- _Problem details_
Identify every line in the records below that contains the string "size", treating uppercase and lowercase letters as different, and copy each such line.

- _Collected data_
·····
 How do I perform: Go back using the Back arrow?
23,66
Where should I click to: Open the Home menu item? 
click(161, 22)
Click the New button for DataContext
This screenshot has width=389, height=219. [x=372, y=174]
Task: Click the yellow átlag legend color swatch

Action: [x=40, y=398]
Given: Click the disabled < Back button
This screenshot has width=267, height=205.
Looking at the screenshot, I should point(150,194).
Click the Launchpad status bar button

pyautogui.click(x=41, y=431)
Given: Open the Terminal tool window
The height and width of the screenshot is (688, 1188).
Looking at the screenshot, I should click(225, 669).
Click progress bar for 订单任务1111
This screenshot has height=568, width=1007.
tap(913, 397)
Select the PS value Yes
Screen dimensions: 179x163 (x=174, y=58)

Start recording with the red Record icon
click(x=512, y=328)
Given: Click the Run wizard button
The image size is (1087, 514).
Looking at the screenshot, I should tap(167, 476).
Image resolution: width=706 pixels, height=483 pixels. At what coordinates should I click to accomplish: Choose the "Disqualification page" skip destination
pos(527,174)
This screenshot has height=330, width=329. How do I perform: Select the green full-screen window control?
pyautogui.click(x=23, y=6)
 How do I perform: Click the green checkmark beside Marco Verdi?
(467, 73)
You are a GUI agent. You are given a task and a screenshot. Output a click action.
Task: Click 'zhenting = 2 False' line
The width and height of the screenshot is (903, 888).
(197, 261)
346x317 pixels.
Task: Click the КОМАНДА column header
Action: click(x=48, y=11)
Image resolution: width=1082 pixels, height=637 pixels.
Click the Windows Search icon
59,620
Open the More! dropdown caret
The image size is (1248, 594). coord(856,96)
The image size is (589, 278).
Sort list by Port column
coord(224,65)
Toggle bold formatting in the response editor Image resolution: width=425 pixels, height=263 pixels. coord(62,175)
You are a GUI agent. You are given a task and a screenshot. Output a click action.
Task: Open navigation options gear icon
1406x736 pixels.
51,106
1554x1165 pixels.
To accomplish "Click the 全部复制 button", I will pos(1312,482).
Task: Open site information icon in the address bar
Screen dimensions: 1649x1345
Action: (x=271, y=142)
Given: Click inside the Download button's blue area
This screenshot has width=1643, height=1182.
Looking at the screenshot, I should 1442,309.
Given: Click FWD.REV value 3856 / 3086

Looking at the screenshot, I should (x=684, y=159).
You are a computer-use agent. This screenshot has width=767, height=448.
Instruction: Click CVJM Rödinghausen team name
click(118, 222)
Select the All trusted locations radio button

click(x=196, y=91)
·····
- _Written answer_
The image size is (1087, 514).
The image size is (1248, 594). coord(856,96)
The image size is (589, 278).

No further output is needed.